A Work-in-Progress by Elysian Alder | Editor-in-Chief
The author would like to provide a few content warnings for any potential readers. The following passage of text contains: death & mentions of death, blood, and violence.
What was perhaps most surprising to him was how long it was taking to die this time. It was nothing like before, when he was fourteen years old and his pitiable, ailment-riddled body finally gave out in the dark peace of slumber. The circumstances being what they’d been, his memories of it were shrouded in a hazy fog, fragments of awareness amid the frantic efforts to revive him. Galino, decisive even in adolescence, forced air back into his lungs while Raksha sent jolts of electricity surging into his chest. Beside the bed, his mother sat in shambles, her grip firm on another’s hand, her body shaken by repressed sobs. Later, he learned that his father had excused himself posthaste to fetch the physician—a pinch-faced, balding man who consistently delivered grim prognoses and stern counsel, all of which Briar managed to dismiss with alarming ease, a talent entirely at odds with his worsening condition. In his father’s absence then, the hand his mother crushed within her own belonged to the estate cook who chastised him the next morning, claiming that she’d never cast so many prayers into the aether before that day, when she’d begged the forces that be to return his body and soul to those who loved him, only for him to revive with even less gratitude than he had possessed before. Who would have known, he’d said then, that the forces that be were an adolescent curmudgeon with rudimentary emergency medicine skills and an elementally-charged familiar?
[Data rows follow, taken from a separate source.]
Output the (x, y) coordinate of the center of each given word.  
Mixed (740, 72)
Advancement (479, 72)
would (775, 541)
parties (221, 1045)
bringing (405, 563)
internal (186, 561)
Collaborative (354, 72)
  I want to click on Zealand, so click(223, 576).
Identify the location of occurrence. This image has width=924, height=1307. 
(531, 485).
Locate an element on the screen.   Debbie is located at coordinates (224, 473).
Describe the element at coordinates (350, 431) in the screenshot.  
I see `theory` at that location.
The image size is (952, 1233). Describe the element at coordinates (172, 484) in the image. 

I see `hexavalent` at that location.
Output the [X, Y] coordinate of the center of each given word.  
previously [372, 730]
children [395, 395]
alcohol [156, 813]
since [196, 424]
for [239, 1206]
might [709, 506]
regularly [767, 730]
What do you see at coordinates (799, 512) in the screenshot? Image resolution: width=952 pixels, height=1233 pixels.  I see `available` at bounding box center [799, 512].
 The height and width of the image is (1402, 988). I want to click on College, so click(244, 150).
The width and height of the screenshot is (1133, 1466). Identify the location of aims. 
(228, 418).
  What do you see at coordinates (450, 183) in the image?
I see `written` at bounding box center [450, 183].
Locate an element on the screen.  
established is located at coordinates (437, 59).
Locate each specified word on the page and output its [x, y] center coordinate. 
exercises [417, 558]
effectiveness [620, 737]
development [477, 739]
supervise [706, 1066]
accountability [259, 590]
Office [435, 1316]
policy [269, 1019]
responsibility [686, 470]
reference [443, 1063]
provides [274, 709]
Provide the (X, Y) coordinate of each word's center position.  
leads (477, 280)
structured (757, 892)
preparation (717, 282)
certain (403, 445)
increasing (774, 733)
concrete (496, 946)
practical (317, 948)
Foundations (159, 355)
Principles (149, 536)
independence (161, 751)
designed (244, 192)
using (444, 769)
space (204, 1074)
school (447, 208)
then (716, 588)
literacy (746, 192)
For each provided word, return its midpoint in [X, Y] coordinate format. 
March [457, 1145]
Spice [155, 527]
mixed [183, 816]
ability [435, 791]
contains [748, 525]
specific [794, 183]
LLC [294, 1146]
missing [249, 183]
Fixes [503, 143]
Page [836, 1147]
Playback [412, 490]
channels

On that dying day over ten years ago, he recalled no blood, nor did he remember pain, and days later, with the same characteristically dry, morbid amusement that didn’t find favor with Galino, either, he remarked that it had almost been a disappointment.
Everything was different this time. There was nothing peaceful about this agonizing crawl towards death, and there was no solace to be found beneath the shroud of night he had always cherished. There were no resolute friends, no furry-footed familiars; there was no one sobbing beside him, and there was no breath being wasted on desperate, directionless prayers. His bedroom—with its towering bookshelves lining the walls, each shelf burdened with volumes that had witnessed countless late-night musings and moments of epiphany; with its clutter of manuscripts and cacophony of leaflets and sheet music strewn about in early morning frustration; with its ridiculously grand, imposing canopy bed, the dark, wooden frame of which was accentuated by four marble posts, each hand-carved with an artisan’s precision; with the grab bars fastened into the walls here and there, a cane or two placed within arm’s reach, cushions, emergency service bells, the endless list of proactive precautions that he’d argued against when his father had suggested them, but conceded when his mother did; with the resplendent window stretching from wooden floor to high ceiling, bathing the oft-used reading nook nestled below it in the light of the moons and the stars—was replaced by the dreary, deadened boulevard leading to Moray Manor. The only light was the occasional flicker of moonslight through the skeletal canopy of dead oak trees, but it was cold and unfamiliar, struggling to permeate the gnarled, barren tree limbs—not at all like the soft glow of it cast freely through the panes of his window. Instead of oil paintings, charcoal sketches, marble and bronze busts, and the beginnings of his beloved antiques collection, his surroundings were decorated in scarlet and soot. His blood—and the blood of those who had been assailed by the other creatures that had been terrorizing the boulevard for weeks—splashed across the hard ground and the decaying trunks of the oaks around him, painting the crumbling stones of the low walls lining the path as it flowed from the open wounds on his neck, on his chest.
His awareness was still fragmented—and with his head being slammed into the ground, the walls, the trees, how could it not be? But the adrenaline and delight coursing through his body as he endured the onslaught of pain kept him more grounded than before. The only sounds he could hear were the distant groans of recently reanimated beings meandering through the copses of trees, his own choking, gurgling, gasping breaths, and a sound he found to be curious—albeit deeply tragic—once he deduced what it was.
In between erratic snarls and inhuman grumbles, with their fangs sinking into his flesh, the vampire feeding from him… was sobbing.